(Pointing data for text and elements)
◆ ◆ ◆

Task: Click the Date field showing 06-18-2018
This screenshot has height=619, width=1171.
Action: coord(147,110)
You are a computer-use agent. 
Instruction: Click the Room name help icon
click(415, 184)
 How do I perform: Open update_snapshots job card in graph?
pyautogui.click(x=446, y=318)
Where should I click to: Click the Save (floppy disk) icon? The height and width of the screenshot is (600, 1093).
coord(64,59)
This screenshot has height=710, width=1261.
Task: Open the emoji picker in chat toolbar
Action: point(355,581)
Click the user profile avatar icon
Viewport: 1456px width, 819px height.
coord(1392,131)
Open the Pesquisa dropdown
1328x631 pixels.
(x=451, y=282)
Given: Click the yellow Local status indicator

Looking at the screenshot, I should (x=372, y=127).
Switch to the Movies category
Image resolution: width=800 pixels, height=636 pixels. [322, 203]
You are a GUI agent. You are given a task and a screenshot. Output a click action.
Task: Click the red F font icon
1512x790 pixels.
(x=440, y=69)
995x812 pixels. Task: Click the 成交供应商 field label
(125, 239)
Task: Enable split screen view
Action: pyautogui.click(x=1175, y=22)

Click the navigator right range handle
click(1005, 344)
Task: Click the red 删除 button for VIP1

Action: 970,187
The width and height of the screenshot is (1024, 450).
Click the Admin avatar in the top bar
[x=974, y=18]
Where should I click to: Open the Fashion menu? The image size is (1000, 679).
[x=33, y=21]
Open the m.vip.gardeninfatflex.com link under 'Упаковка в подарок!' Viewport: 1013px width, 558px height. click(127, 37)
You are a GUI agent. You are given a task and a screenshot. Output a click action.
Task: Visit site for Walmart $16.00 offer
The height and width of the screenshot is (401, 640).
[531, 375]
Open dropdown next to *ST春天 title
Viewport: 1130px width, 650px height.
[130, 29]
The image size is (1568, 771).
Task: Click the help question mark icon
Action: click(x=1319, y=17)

◆ ◆ ◆

■ **EXERCISE AIM**
Rewrite all of the data above, changing every "You are a GUI agent" to "You are an interface agent" and leaving everything else as it is.

■ **THE RESULT**
Task: Click the Date field showing 06-18-2018
This screenshot has height=619, width=1171.
Action: coord(147,110)
You are a computer-use agent. 
Instruction: Click the Room name help icon
click(415, 184)
 How do I perform: Open update_snapshots job card in graph?
pyautogui.click(x=446, y=318)
Where should I click to: Click the Save (floppy disk) icon? The height and width of the screenshot is (600, 1093).
coord(64,59)
This screenshot has height=710, width=1261.
Task: Open the emoji picker in chat toolbar
Action: point(355,581)
Click the user profile avatar icon
Viewport: 1456px width, 819px height.
coord(1392,131)
Open the Pesquisa dropdown
1328x631 pixels.
(x=451, y=282)
Given: Click the yellow Local status indicator

Looking at the screenshot, I should (x=372, y=127).
Switch to the Movies category
Image resolution: width=800 pixels, height=636 pixels. [322, 203]
You are an interface agent. You are given a task and a screenshot. Output a click action.
Task: Click the red F font icon
1512x790 pixels.
(x=440, y=69)
995x812 pixels. Task: Click the 成交供应商 field label
(125, 239)
Task: Enable split screen view
Action: pyautogui.click(x=1175, y=22)

Click the navigator right range handle
click(1005, 344)
Task: Click the red 删除 button for VIP1

Action: 970,187
The width and height of the screenshot is (1024, 450).
Click the Admin avatar in the top bar
[x=974, y=18]
Where should I click to: Open the Fashion menu? The image size is (1000, 679).
[x=33, y=21]
Open the m.vip.gardeninfatflex.com link under 'Упаковка в подарок!' Viewport: 1013px width, 558px height. click(127, 37)
You are an interface agent. You are given a task and a screenshot. Output a click action.
Task: Visit site for Walmart $16.00 offer
The height and width of the screenshot is (401, 640).
[531, 375]
Open dropdown next to *ST春天 title
Viewport: 1130px width, 650px height.
[130, 29]
The image size is (1568, 771).
Task: Click the help question mark icon
Action: click(x=1319, y=17)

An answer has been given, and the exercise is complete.